Since the late 1980s, the SCH has supported the creation of local Harbour Authorities to take over management of commercial fishing harbour facilities in their communities. Harbour Authorities are local non-profit organizations made up of fishers and other harbour users, to which SCH leases the management of the harbour. The Harbour Authorities provide services, maintain the facilities, and manage the harbour operations on a day-to-day basis. As of January 3, 2001, Harbour Authorities managed 604 sites across the country, representing close to 80 per cent of the SCH program's target. Fishing harbours not able to generate the community interest necessary to form and manage a Harbour Authority will be disposed of or, if necessary, demolished. Such harbours are usually low- or no-activity sites and have negligible impact on the commercial fishing industry.

Table 10-17 shows the fishing harbours remaining in the Small Craft Harbours portfolio as of January 3, 2001, by region and type of management.

Recreational harbours

The Small Craft Harbours program is committed to the divestiture of all recreational harbours in its inventory and has achieved 71 per cent of its target since 1994-95, with 599 recreational harbour sites transferred, or in the final stage of divestiture.

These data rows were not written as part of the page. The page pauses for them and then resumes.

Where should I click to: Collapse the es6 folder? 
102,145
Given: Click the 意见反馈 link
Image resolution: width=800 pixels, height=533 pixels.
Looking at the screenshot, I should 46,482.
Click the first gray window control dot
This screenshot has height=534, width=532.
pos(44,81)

Recipients are mainly municipalities, local non-profit organizations, First Nations or other federal departments. In Ontario and Quebec, the main recipients of SCH federal recreational harbours are municipalities.

The disposal strategy adopted by SCH complies with the Program Transfer Flexibilities approved by Treasury Board in 1995. Disposals done under this program (i.e. for a $1.00 consideration) have conditions, including a requirement to maintain public access for at least five years. Recreational harbours are offered to potential recipients in a preset order of priority: other federal departments first; provinces, municipalities, local non-profit associations or First Nations second; and the private sector through a tendering process last. Prior to transfer, SCH conducts an environmental assessment of the site and completes any necessary repairs to ensure that the facilities are transferred in a safe and reasonable condition. In the absence of a public body interested in acquiring the facilities, they are offered at market value. Should there be no private interest in the facilities, they are demolished. The recreational harbour divestiture program is expected to continue for several more years.

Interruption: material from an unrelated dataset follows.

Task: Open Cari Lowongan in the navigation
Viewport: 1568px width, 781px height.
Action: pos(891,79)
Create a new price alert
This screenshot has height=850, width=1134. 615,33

Tables 10-18 to 10-20 summarize, by region, the status of the Small Craft Harbours recreational harbour divestiture program, recipients of harbours divested, and type of management of the remaining harbour sites in the SCH inventory.

As a result of its Harbour Authority and Disposal Programs, Small Craft Harbours revenues for 2000/01 from leases, licences, and berthage and wharfage are projected to be 33 per cent less than in 1999/2000. The largest decrease is expected in Ontario, for the second consecutive year, with revenue declining by $548,140, or 36 per cent. Close to 94 per cent of the 2000/01 budget is allocated to harbour repairs, while salaries and contributions make up 5.8 and 0.3 per cent of the budget, respectively.

St. Lawrence Seaway

A shared responsibility between Canada and the United States, the St. Lawrence Seaway is a unique inland waterway, extending into the industrial heartland of North America and serving 15 major international ports and some 50 regional ports on both sides of the Canada-US border.

The Seaway locks (15 in total) connect the shipping channel in two major sections: Montreal-Lake Ontario and the Welland Canal. Between Montreal and Lake Erie, the locks lift vessels up to the height of a 60-storey building above sea level. The Montreal-Lake Ontario section has seven locks - five Canadian and two American. The Welland Canal links Lake Ontario and Lake Erie with a series of eight locks. The locks and channels are capable of accommodating vessels 225.5 metres long, 23.8 metres in beam and eight metres in draft. Figure 10-6 shows the St. Lawrence Seaway System.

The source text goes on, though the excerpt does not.